There’s also a queerness in Hank’s infatuation with Sarah, the woman from the bus. He never seems like he’s truly attracted to her, he appears to realise that he doesn’t want to be with her and maybe he never did, maybe he wanted to be her, he wanted to be as happy as she seemed. When she asks him why he has a picture of her on his phone, Hank says “You just seemed really happy, and I wasn’t.

When they reach civilisation and Sarah’s home, neither of them are able to talk, Hank regresses to who he was before he got lost and Manny returns to a corpse. But when Hank shakes off the shackles of polite society, in his devotion to and compassion for Manny, he allows himself to break out of this stupor in order to show everyone that it’s okay to be different and weird.

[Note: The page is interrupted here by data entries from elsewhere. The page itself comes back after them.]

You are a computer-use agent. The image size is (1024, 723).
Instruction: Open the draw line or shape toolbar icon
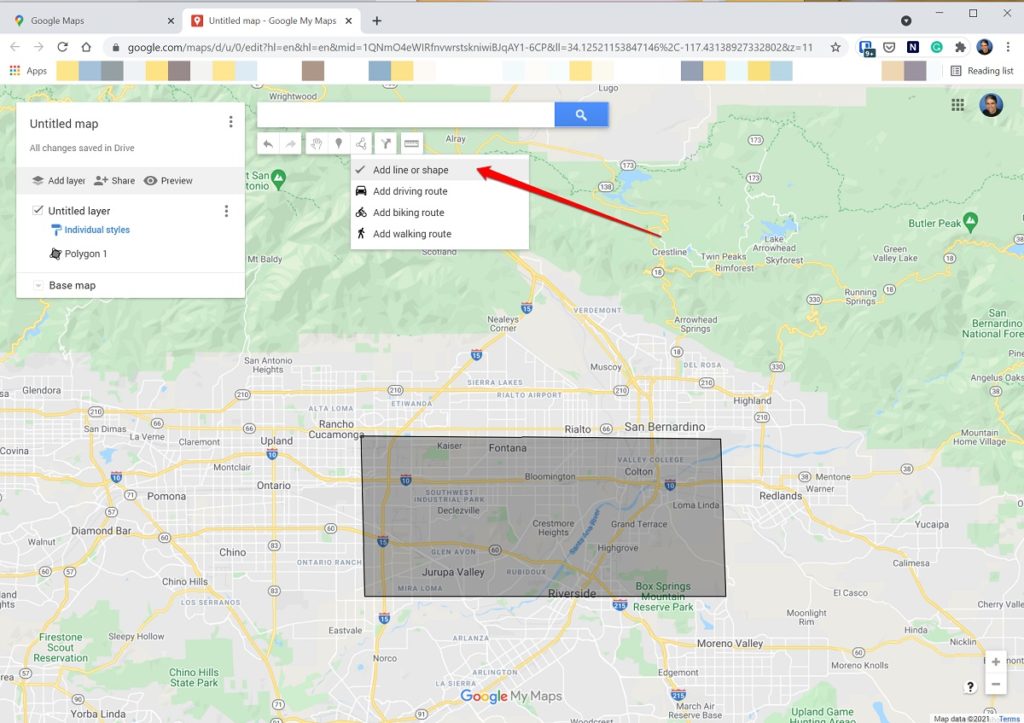coord(361,143)
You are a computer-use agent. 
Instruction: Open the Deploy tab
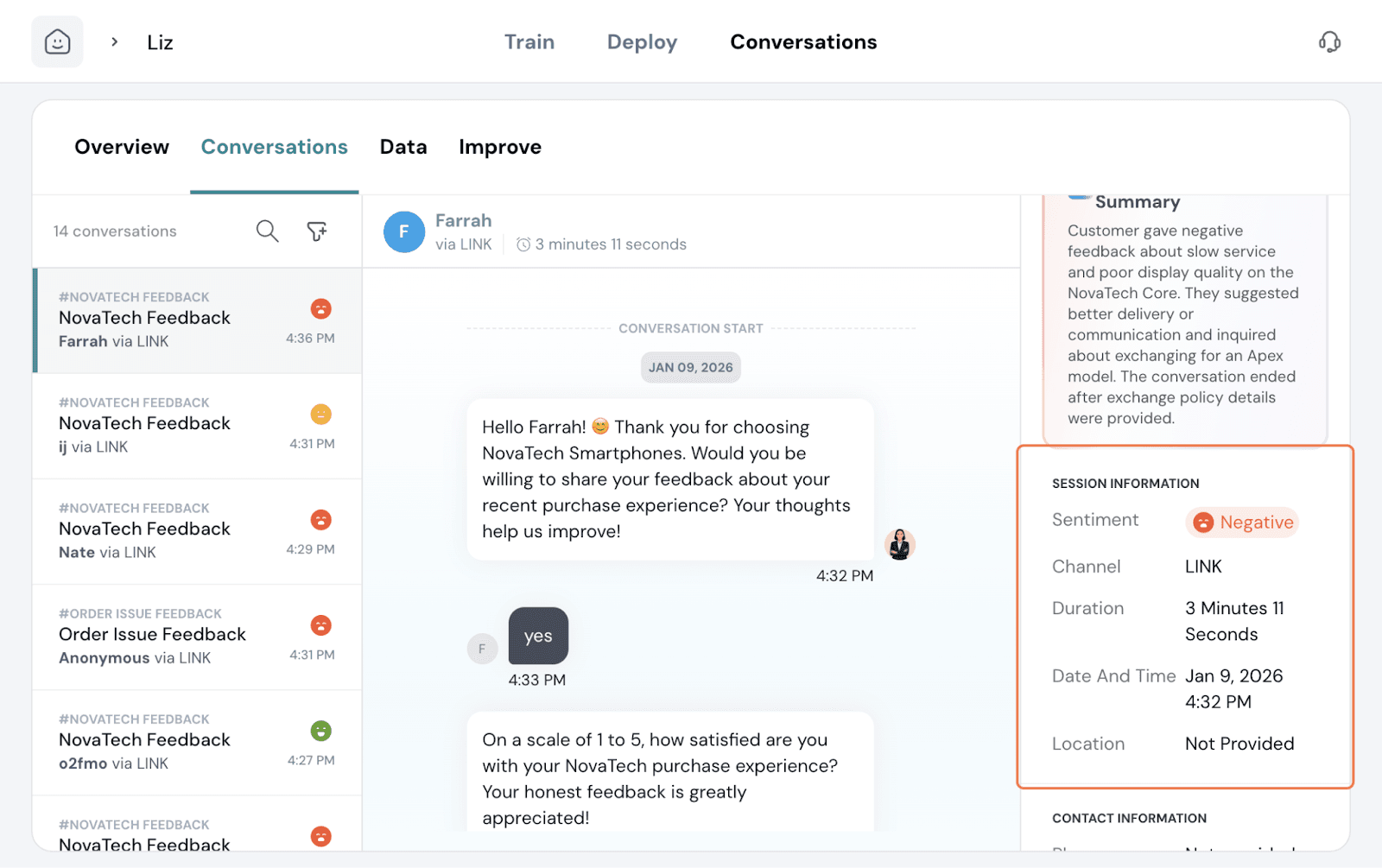(x=642, y=41)
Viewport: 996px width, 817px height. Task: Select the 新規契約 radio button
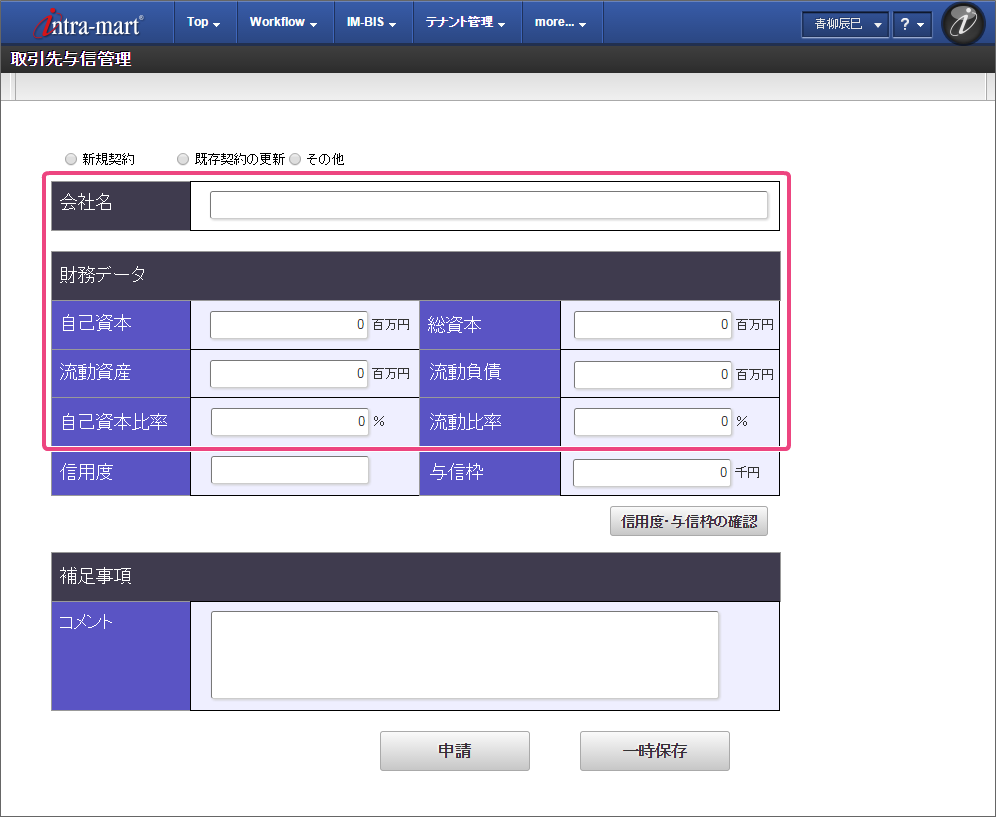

Swiss Army Man explores loneliness, depression, isolation, ostracisation, weirdness, otherness, creativity, friendship, queerness, self-acceptance, how society is often hostile toward nonconformity and how we have to work together to create a society that accommodates everyone without prejudice. In an early scene, Hank and Manny find a lot of things in the woods, things that people have left behind because they’re broken, empty, dirty, smelly, useless and old, because they’re trash. Hank and Manny are the trash that has been left behind by the world. But together, Hank and Manny find freedom and purpose through their mutual strangeness. And while it’s true that Swiss Army Man is silly and absurd and dark, it’s also heartbreakingly sad and earnest in that vulnerable way those truths that have the ability to deeply hurt us are. Maybe we could all do with being a bit more like Hank and Manny, by embracing our weirdness and encouraging those around us to do the same. We should stop hiding and let ourselves be weird because life is short, and no one deserves to ride the bus alone.

Hank : “Because I’m just a scared, ugly, useless person.”

Manny : “But maybe everyone’s a little bit ugly. And maybe we’re all just ugly, dying sacks of shit, and maybe all it’ll take is one person to just be okay with that, and then the whole world will be dancing and singing and farting, and everyone will feel a little bit less alone.”

Hank : “Manny, you have no idea how nice that sounds.”